Transfer to a 9" pie pan.  Carefully lay pie crust over the top.  Tuck any dough that hangs over into the mixture.  Cut 3 1" slits in top of crust. 
Bake until filling is bubbling and crust is brown - about 25 minutes.


German Fried Potatoes & Onions

The neighbors hosted a "Blocktoberfest" (thanks Lex for the awesome name!) and everyone brought something.  I wasn't able to attend the original night but thankfully there was plenty of left over so they did it the next night too!  I found this recipe for German Fried Potatoes and they looked good but still easy to make.  I am not sure what makes them German but other people I have shared the recipe with have informed me that this type of potato dish can be found in many German restaurants.  They aren't the healthiest but they are pretty good!  I microwaved the whole potatoes for about 3 minutes each and used my mandolin to slice which helped to speed up the prep process.


Ingredients:
3 tbsp butter
2 tbsp olive oil
4 russet potatoes, sliced thin
2 medium onions, sliced
Salt & Pepper to taste
Directions:
In a large skillet over medium heat, heat butter and olive oil until butter is melted.  Add potatoes
Cook potatoes, stirring frequently, for about 15 minutes or until potatoes are cooked.  The potatoes should be a crispy brown with some white spots (since the potatoes will overlap a little)
Once potatoes are done, remove and put on a plate with paper towels (to absorb some of the grease)
In the hot skillet, brown the onion for about 5 minutes
Add the potatoes back in, season with salt & pepper and stir to combine. 

Sunday, October 21, 2012

Broccoli & Cheese Potato Skins

Another Friday night in Trolley = another fun night with the neighbors!  I made these potato skins this past Friday and I think they were really good!  They take a little bit of time between cooking the potatoes; scooping out most of the potatoes and re-stuffing but it's worth it!  I added some bacon to these and decided to saute the broccoli, garlic and red onion before stuffing the potatoes.  The end flavor was really tasty!

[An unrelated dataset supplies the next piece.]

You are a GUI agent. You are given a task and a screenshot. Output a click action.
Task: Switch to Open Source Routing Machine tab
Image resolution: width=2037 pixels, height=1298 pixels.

(Not a great picture but by the time I remembered to take 1 - they were already half gone!)

Ingredients:
6 whole Russet potatoes
4 tbsp butter
2 cloves of garlic, minced
1/4 red onion, minced
2 cups broccoli florets
2 cups shredded cheddar jack cheese
5-6 bacon slices
Salt & Pepper to taste

Directions:
Pre heat oven to 375 degrees.  Pierce potatoes a few times with a fork & cook in oven for about 1 hour.  Remove from oven and place on cutting board to cool for about 15 mintues
Meanwhile, cook bacon and place on paper towels to drain excess grease.
Leave about 2-3 tbsp bacon grease in pan and saute red onion.  Add in broccoli and garlic and saute for about 4 - 5 minutes
Once potatoes are cool, use a serrated knife and cut in half.  Scoop out about 80% of the potatoes - leaving a little in the potato skin
Melt butter then brush insides and outsides of potatoes.  Place potatoes on cookie tray and broil them for about 8-10 minutes until the insides of the potatoes get a little brown
Add some of the scooped out potato to the broccoli; onion mixture.  Chop bacon into smaller pieces and add into broccoli mixture.  Stir to combine everything.
Scoop broccoli mixture into potato skin.  Top with shredded cheese & bake for another 10 minutes or until cheese is bubbly.

Sunday, October 14, 2012

Turkey, Mushroom & Spinach Lasagna

I had this recipe tucked away for a while now.  I was looking for something to make during the day that would be an easy heat up when we wanted to eat so I decided to try it.  The recipe calls for the "no-boil" lasagna noodles and I was pretty skeptical.  It turned out surprisingly good!  It's even better reheated in the microwave (my 1st attempt to reheat, I used the oven but I prefer the microwave now!).  I think it'd be just as good with the regular "boil" noodles but the no-boil definitely save some time!  The spices that you add make the dish so try to get them all in there.



Ingredients:
1 lb extra lean ground turkey
1/2 tsp fennel seeds
1/4 tsp garlic powder
Salt & Pepper
2 tsp olive oil
1 white onion, chopped
2 cloves garlic, chopped
1 pkg crimini mushrooms (I used baby bella)
4 cups baby spinach
4 cups marinara sauce (32 oz jar)
4 oz turkey pepperoni, chopped
1 tsp crushed red pepper flakes
12 no-boil lasagna noodles
15 oz fat free Ricotta noodles (I ended up using part skim because that's what I had on hand)
1 cup shredded part skim Mozzarella
Fresh basil (I used dried)

Directions:
Preheat oven to 375 degrees and spray 9x13" pan with Pam
Mix ground turkey, fennel, garlic powder, salt & pepper together.  Add to a large skillet set to medium, high heat.  Occasionally stir turkey and cook until no longer pink.  Transfer to a bowl.
In same skillet, add olive oil and then onion.  Cook onion until it softens.  Add garlic for about a minute.  Add mushrooms and cook them for about 5 minutes.  Add spinach and cook until it's wilted, about 2-3 minutes.
Add skillet items to bowl with turkey and combine.
Spread 1 cup of sauce on bottom of baking pan.  Cover with 4 lasagna noodles, overlapping if necessary.  Layer half of the turkey filling on top of the noodles, then layer half of the Ricotta.  Top with 1 cup of sauce, half the pepperoni and sprinkle the red pepper flakes on top.  Add 4 more noodles, the remaining turkey filling, Ricotta and sauce.  Top with remaining noodles and sprinkle Mozzarella cheese and basil.
Cover with aluminum foil and bake for 30 minutes.  Remove foil and bake for an additional 20 minutes, or until cheese is slightly browned & bubbly.
Remove from oven and let sit for 10 minutes before slicing.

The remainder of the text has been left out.